Poursuivez l'extrait juridique ci-dessous, consacré à l'obligation de conseil de l'architecte, en reprenant juste après sa dernière phrase.

▶ **Texte source**:
++++++++++++++++++++
MOYEN ANNEXE au présent arrêt :
Moyen produit par la SCP Boulloche, avocat aux Conseils, pour M. X....
Le moyen de cassation fait grief à l'arrêt infirmatif attaqué d'avoir déclaré M. X... responsable des fautes commises dans l'exécution de sa mission à l'égard de la société Grand Bleu Promotion, dit que le préjudice de cette dernière est équivalent au montant des honoraires réclamés par M. X..., d'avoir en conséquence débouté celui-ci de ses demandes et dit que le montant total de ses honoraires s'élève à la somme de 27 266 € TTC, de laquelle doit être déduite celle de 23 551, 83 € TTC déjà réglée,
Aux motifs que « l'EURL Grand Bleu Promotion soutient que M. X... a commis des fautes dans l'exécution de sa mission imposant la réduction de ses honoraires.
Cette demande, différente de celle en résiliation du contrat d'architecte faite devant le tribunal de grande instance de Carcassonne, ne se heurte pas à l'autorité de la chose jugée par décision du 22 mai 2008 puisque, dans la présente instance, l'EURL conclut à la réduction des honoraires en raison de la carence de l'architecte dans le respect de son obligation de conseil et d'information.
Un architecte est tenu d'une obligation générale de conseil et doit donc fournir à son client toutes les explications nécessaires et assurer sa mission en toute intégrité, loyauté et clarté.
Il doit ainsi clairement informer son client de tous les inconvénients que présente le projet de construction afin qu'il soit en mesure d'apprécier consciemment les risques encourus. Il doit ainsi le mettre en garde et lui conseiller de prendre toutes les mesures particulières nécessaires ou même éventuellement le dissuader de poursuivre son projet.
++++++++++++++++++++
▶ **Matériel fourni**:
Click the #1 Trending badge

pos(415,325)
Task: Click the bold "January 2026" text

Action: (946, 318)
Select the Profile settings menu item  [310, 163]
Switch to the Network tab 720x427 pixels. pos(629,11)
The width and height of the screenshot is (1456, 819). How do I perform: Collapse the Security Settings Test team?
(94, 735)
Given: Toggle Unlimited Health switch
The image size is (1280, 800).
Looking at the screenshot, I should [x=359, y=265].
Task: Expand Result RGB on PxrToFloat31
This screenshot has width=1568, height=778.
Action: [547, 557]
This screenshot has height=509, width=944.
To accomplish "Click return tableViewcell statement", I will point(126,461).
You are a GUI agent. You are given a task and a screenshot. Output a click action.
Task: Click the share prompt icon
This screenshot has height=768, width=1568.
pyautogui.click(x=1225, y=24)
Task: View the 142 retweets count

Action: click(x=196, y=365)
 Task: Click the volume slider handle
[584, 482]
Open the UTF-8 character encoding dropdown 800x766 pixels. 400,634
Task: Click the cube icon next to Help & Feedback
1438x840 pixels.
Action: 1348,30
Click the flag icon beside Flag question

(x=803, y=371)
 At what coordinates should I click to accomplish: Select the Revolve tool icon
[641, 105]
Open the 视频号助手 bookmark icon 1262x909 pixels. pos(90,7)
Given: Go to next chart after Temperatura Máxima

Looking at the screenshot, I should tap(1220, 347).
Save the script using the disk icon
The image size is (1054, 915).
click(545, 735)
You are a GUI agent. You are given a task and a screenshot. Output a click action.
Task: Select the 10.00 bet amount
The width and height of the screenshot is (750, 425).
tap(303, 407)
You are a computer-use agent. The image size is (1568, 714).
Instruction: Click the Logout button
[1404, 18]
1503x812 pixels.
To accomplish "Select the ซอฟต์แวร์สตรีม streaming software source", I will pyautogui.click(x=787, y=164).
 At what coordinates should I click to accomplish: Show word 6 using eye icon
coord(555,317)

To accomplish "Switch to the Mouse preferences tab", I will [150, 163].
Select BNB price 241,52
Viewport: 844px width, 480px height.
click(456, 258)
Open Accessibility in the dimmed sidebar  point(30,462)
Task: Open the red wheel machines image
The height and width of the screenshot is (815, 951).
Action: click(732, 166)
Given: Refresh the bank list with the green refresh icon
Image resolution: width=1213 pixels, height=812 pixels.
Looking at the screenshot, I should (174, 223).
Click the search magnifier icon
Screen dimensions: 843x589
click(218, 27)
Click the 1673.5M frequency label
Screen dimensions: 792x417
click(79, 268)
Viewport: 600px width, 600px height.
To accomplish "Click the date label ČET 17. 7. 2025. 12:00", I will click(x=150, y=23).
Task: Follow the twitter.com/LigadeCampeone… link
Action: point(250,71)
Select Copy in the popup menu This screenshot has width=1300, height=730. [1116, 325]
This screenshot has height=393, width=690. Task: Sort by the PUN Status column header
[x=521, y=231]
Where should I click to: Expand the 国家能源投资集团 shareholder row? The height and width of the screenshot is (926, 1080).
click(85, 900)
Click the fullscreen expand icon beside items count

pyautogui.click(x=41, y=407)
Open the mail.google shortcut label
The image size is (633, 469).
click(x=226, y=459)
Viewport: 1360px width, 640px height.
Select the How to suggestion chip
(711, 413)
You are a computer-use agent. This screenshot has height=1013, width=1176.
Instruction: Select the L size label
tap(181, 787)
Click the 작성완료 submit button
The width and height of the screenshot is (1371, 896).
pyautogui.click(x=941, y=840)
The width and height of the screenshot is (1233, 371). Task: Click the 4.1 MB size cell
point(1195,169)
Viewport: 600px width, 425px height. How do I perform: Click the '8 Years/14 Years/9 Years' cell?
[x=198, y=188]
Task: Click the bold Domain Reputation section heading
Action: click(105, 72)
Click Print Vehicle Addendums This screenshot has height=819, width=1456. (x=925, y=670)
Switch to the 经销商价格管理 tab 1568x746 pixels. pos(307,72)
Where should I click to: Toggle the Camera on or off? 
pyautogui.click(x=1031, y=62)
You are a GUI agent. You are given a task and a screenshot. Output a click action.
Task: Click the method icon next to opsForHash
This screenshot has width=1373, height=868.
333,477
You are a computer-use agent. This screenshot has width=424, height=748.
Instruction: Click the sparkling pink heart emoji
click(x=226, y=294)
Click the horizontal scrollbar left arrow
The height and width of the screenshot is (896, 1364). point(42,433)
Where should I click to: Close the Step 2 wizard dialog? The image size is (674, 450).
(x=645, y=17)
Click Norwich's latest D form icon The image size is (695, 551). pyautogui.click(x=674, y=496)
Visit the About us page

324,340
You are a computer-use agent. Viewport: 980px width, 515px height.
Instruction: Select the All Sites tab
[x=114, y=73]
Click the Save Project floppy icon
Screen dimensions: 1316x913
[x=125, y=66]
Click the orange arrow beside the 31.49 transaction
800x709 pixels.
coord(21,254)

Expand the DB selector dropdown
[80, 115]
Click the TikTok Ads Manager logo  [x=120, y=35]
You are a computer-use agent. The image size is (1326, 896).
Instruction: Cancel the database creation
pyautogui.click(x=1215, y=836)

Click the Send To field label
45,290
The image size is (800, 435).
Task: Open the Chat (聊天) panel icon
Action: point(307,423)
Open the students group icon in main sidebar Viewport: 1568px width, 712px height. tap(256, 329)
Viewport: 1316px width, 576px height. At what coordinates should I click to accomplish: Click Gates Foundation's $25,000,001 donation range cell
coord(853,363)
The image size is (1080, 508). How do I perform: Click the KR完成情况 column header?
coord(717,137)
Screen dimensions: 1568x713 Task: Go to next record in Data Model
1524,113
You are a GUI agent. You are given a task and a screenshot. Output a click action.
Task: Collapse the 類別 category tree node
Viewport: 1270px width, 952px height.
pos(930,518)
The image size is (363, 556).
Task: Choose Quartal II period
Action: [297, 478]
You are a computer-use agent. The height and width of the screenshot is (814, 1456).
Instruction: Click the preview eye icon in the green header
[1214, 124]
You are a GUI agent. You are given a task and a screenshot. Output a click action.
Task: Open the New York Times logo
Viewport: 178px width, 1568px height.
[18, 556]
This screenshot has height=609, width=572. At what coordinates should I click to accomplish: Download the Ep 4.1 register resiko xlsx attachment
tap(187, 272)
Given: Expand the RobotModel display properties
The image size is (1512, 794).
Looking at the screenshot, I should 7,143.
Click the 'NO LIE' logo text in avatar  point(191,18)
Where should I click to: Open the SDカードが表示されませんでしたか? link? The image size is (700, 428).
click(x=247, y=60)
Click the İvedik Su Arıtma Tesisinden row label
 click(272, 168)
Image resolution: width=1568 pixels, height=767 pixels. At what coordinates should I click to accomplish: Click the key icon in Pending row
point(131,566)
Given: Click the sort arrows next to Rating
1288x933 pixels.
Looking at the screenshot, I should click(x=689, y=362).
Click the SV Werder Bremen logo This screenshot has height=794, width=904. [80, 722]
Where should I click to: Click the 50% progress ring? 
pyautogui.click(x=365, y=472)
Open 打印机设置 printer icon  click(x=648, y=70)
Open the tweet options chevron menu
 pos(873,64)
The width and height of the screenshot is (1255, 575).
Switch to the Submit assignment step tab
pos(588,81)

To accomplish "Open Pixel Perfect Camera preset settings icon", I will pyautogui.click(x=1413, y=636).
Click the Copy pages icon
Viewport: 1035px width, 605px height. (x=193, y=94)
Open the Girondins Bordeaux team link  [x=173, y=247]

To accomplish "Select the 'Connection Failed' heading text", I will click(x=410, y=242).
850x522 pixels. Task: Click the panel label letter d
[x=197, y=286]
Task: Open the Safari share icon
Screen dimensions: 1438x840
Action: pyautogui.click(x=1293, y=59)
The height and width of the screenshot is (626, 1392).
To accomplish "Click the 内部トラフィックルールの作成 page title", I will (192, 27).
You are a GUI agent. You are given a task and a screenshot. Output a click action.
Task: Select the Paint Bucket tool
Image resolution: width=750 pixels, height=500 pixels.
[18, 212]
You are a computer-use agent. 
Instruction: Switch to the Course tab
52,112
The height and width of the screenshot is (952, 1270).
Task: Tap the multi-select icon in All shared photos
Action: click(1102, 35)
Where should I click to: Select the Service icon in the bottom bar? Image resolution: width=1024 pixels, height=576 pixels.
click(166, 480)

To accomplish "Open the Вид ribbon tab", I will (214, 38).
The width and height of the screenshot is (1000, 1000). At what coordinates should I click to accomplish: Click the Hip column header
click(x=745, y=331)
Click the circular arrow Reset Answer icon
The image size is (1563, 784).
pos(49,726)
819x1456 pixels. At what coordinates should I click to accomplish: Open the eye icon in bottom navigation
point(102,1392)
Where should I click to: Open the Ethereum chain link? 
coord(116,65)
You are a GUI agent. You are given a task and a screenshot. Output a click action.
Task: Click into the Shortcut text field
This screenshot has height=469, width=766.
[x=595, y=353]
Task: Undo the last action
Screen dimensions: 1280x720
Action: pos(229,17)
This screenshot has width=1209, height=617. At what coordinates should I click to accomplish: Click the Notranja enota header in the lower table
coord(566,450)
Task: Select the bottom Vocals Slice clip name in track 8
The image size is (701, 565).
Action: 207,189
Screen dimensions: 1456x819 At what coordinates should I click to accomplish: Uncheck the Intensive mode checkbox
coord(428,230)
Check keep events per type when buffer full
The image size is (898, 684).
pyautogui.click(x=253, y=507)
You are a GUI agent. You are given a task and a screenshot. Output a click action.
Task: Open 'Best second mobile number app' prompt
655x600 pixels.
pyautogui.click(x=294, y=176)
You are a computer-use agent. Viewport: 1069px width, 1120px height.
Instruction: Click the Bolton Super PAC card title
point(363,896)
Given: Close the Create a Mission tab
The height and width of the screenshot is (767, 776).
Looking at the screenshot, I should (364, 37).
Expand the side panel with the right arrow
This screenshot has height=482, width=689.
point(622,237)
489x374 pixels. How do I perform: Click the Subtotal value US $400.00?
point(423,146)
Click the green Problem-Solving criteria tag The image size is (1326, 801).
++++++++++++++++++++
▶ **Résultat attendu**:
Or, en l'espèce, M. X... ne démontre d'aucune manière avoir informé l'EURL Grand Bleu Promotion, lors de la constitution du dossier de permis de construire, des difficultés inhérentes au projet de construction.
Or le permis de construire a été refusé dans la mesure où les accès ne présentaient pas les caractéristiques permettant de satisfaire aux exigences de la sécurité. La commune précisait qu'une réflexion globale devait porter sur la limitation et la mise en sécurité des accès sur la route départementale.
En qualité d'homme de l'art M. X... devait connaître les règles d'urbanisme et les dispositions du plan d'occupation des sols et apporter à son client toutes les explications et conseils nécessaires sur la faisabilité de son projet de construction. Or il n'a pas satisfait à son obligation de conseil pendant l'élaboration du dossier de permis de construire.
En raison de ces difficultés M. X... devait par la suite faire preuve de prudence et ne pas établir le projet de conception générale dans l'attente de la révision du plan d'occupation des sols prévue le 14 mars 1997 et d'un nouveau certificat d'urbanisme autorisant la construction. Or le 21 décembre 2007 la commune de Carcassonne a délivré un certificat négatif déclarant l'opération irréalisable.
En toute loyauté et en toute clarté M. X..., eu égard aux difficultés opposées par la commune, ne devait pas engager son client dans des dépenses inutiles pour un projet d'un montant de 4 123 804 € TTC dont l'issue était incertaine.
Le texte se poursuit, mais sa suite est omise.